With the holiday tomorrow, today sees something of an eco-data dump. At 8:15 a.m., ADP employment change will give investors at look at the job market ahead of Friday's payrolls data. Weekly jobless claims and the May U.S. trade balance are at 8:30 a.m. Durable goods, factory orders and ISM non-manufacturing are all at 10:00 a.m. The NYSE is closing at 1:00 p.m. ahead of the holiday. 

What we've been reading

This is what's caught our eye over the last 24 hours.

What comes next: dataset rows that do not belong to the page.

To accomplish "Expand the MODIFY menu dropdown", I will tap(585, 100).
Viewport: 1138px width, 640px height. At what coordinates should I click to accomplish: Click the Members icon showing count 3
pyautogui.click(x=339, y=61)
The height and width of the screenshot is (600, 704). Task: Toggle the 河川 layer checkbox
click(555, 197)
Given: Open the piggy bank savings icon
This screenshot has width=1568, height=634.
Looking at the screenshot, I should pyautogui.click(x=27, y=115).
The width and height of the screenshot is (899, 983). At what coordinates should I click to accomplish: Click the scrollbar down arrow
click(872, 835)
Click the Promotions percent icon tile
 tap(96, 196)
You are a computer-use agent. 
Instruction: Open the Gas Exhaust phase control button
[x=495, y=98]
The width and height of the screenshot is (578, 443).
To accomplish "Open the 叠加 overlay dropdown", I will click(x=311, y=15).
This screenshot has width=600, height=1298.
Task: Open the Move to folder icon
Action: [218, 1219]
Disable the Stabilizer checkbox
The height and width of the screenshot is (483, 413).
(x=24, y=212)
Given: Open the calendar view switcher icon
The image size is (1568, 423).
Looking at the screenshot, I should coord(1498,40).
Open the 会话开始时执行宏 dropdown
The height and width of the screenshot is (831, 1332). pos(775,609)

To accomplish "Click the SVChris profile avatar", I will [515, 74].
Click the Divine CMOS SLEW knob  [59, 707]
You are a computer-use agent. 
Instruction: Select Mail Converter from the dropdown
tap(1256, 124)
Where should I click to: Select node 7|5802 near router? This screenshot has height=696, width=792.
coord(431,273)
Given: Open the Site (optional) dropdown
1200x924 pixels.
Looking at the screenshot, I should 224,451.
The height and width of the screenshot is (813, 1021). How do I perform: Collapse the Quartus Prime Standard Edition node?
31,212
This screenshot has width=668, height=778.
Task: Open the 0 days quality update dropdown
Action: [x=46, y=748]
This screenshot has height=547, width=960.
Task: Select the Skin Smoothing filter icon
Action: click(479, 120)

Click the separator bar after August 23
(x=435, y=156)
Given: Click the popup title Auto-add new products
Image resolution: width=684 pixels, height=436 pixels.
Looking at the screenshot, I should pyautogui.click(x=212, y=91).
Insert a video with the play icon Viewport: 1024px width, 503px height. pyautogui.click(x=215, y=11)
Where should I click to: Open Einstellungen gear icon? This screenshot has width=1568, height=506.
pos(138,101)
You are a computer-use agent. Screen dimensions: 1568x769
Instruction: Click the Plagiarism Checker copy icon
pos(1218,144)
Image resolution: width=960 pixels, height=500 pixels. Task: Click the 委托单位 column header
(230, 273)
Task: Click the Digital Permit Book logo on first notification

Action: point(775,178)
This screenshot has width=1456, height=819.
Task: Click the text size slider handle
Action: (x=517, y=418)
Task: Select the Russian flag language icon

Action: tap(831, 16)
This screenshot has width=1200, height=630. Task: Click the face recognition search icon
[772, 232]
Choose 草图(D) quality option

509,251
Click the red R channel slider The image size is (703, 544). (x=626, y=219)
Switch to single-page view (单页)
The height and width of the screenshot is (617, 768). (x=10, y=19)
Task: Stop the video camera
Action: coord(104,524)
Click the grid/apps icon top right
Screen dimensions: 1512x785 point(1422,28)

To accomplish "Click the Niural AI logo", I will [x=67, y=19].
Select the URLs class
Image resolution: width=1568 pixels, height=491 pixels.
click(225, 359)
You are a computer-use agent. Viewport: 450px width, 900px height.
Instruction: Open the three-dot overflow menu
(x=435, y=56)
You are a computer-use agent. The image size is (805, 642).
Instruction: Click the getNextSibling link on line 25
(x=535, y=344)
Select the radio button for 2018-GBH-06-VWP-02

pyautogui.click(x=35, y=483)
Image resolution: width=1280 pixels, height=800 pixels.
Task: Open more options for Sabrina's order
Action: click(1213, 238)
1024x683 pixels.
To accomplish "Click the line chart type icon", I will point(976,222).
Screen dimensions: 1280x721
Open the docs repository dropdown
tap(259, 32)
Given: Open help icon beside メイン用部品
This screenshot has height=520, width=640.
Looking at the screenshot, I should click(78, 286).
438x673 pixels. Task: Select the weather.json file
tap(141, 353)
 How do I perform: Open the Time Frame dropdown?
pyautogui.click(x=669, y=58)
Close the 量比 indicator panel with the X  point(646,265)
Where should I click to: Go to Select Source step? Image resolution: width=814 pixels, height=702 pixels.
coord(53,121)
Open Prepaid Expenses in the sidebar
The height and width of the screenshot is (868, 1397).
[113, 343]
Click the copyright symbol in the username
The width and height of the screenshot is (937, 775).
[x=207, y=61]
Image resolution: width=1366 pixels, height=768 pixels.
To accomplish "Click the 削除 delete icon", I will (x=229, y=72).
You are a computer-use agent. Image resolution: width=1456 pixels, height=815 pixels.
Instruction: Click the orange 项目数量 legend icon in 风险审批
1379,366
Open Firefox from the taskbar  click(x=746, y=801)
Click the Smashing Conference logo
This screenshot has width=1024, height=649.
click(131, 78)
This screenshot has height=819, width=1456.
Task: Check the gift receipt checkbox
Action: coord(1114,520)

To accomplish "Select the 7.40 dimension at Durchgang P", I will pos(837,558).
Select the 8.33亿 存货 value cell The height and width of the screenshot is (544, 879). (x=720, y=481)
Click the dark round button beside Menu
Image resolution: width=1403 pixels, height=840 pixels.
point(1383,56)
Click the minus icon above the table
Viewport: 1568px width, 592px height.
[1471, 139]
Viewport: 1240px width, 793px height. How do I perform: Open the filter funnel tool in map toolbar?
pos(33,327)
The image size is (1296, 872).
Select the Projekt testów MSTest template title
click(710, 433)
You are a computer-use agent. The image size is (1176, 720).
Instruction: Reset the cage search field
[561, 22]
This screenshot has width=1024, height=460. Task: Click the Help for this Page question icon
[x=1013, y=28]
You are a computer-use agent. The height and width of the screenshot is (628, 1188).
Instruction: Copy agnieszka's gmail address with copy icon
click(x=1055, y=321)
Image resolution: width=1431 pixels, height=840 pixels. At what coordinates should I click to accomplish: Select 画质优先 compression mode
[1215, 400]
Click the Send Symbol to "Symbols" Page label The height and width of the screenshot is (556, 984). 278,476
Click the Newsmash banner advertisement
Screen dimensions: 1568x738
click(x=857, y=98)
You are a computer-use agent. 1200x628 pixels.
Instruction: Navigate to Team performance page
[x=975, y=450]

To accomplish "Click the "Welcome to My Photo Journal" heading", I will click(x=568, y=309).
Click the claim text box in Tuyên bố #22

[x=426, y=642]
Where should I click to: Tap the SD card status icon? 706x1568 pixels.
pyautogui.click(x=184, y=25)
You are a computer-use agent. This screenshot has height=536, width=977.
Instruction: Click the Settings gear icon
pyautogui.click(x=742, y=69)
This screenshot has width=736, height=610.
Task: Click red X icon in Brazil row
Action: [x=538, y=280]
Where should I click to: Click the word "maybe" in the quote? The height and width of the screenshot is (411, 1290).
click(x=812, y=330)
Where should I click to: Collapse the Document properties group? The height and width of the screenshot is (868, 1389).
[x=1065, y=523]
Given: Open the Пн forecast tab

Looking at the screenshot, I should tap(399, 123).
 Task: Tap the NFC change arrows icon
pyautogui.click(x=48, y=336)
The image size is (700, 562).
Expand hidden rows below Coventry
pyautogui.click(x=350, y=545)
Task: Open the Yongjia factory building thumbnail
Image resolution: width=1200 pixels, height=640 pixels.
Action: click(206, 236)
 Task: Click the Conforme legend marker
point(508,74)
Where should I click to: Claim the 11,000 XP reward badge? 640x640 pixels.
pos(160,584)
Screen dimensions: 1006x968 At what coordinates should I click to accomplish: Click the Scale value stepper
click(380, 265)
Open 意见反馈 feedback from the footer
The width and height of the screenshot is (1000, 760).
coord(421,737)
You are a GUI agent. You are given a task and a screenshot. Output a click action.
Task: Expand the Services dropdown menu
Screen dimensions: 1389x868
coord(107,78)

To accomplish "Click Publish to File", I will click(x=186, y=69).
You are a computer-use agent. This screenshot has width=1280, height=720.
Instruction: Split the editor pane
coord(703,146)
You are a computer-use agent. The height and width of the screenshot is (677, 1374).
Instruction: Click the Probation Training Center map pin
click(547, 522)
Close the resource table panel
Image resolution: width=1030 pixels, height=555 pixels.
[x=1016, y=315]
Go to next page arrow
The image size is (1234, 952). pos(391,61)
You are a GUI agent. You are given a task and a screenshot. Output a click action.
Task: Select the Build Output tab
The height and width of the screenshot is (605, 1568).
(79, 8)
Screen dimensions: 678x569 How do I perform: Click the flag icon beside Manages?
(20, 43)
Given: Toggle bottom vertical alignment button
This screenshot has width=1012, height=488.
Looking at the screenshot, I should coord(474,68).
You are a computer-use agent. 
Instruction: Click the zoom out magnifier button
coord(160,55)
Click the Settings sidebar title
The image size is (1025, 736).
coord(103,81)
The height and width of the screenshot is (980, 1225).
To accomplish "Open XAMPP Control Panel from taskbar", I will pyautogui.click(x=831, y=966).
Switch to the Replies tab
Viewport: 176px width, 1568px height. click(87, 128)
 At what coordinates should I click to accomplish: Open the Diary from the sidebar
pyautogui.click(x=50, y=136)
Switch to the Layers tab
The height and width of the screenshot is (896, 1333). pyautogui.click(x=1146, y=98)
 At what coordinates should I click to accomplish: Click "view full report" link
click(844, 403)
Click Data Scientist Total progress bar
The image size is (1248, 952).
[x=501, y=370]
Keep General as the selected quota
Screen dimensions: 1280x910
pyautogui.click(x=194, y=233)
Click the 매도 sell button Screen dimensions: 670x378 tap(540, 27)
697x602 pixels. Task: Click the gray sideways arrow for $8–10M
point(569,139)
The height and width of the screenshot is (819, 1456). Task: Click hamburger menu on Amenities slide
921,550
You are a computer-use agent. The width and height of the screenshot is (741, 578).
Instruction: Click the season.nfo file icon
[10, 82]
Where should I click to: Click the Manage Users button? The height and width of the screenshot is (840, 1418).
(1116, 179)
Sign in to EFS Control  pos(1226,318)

And finally, here's what Tracy's interested in this morning

This week on Odd Lots, Joe and I interviewed Hyun Song Shin, head of research at the Bank for International Settlements. He's an expert on global financial flows, and especially the importance of the dollar, so you should definitely give it a listen. One thing that I've been thinking about is how the role of the U.S. currency in the international financial system leaves financial flows open to politicization. That means that while much of the current discussion on China-U.S. trade has centered around tariffs and the like, there's a much broader stream of money that America could use to inflict pain on China. There have been hints of this. For instance, Marco Rubio has written to MSCI Inc. to ask for more information on their decision to include Chinese equities in their benchmark indexes. But there's really a whole bunch of flow-type things that the U.S. could use to inflict pain on China, everything from banning investment in Chinese assets (something that's been mentioned on Odd Lots before) to cutting off Chinese companies' access to the ADR market. These are extreme measures of course, but I bet there are investors, U.S. politicians and their Chinese government counterparts who are already thinking about them.